Yardi Matrix: Detroit, Approaching the Fast Lane?

Posted on February 28, 2017

Detroit is steadily overcoming its resonant collapse and continuing its recovery from the Great Recession.

Detroit rent evolution, click to enlarge

Detroit rent evolution

Detroit is steadily overcoming its resonant collapse and continuing its recovery from the Great Recession. With the automotive industry regaining its footing and with manufacturing and infrastructure improvements on the rise, the city is trying to move forward, despite a laundry list of headwinds.

Detroit’s revival relies partly on local government efforts to bring new life into the city’s blighted areas and increase community involvement in residential neighborhoods. One strategy involves hiring professional design services aimed at revitalizing several local communities, starting with utilities and transportation infrastructure. The city continues to add a significant number of jobs in the manufacturing sector, with auto giants Fiat-Chrysler and Ford Motor Co. announcing nearly $2 billion in investments to expand their units in Michigan.
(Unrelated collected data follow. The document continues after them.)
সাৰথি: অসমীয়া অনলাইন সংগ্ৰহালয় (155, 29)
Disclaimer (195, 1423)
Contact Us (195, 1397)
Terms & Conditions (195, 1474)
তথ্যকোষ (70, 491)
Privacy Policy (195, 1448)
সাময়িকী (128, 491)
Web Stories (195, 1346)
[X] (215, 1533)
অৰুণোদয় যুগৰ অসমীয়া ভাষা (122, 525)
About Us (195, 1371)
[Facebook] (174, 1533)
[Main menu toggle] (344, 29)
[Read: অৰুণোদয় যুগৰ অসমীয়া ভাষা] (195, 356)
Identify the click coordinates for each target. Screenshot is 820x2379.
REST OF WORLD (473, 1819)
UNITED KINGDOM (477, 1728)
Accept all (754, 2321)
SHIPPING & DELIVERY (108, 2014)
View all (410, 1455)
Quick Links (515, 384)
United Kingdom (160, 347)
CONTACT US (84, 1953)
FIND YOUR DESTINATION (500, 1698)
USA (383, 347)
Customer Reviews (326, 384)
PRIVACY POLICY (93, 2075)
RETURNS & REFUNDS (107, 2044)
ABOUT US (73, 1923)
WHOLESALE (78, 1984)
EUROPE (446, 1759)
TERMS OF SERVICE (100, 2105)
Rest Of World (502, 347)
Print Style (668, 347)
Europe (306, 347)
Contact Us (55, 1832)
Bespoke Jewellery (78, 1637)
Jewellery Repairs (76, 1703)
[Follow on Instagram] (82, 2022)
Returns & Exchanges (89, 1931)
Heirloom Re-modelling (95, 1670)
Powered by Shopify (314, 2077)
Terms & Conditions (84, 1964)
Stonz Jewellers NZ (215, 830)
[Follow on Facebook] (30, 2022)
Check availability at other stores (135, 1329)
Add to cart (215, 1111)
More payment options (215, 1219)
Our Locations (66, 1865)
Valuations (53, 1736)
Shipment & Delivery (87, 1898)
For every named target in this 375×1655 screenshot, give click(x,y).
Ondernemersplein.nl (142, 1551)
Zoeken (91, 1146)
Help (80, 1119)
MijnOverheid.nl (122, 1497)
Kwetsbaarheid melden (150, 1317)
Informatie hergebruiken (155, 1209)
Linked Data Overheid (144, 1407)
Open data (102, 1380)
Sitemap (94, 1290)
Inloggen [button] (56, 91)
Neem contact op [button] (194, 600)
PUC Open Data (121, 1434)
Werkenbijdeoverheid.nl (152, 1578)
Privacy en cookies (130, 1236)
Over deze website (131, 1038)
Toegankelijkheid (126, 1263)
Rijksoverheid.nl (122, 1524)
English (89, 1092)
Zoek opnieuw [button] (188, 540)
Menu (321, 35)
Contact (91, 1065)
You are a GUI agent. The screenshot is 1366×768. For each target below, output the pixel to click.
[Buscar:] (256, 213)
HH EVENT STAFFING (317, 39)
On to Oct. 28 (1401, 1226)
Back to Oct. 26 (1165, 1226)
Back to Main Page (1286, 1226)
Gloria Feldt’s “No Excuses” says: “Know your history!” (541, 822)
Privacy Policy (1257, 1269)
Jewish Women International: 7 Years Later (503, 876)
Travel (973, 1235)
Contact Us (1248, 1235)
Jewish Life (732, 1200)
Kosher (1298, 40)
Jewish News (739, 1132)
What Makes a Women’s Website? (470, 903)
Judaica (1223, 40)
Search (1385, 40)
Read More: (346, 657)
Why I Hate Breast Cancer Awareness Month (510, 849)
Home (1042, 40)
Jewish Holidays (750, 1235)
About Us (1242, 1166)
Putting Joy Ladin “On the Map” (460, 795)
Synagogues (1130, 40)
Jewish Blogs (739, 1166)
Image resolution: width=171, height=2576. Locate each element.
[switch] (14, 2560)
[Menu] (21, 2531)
Detroit is also becoming an attractive place for young professionals, who have been enticed by modern work environments such as WeWork, one of several companies to recently lease office space in the central business district (CBD).

The Motor City continues to upgrade its aging housing stock with options fit for Millennials and Baby Boomers, with nearly 10,000 units in various stages of development. Although we expect demand to remain healthy, the amount of new supply will decelerate rent growth, reducing it from 4.4 percent in 2016 to 3.4 percent in 2017.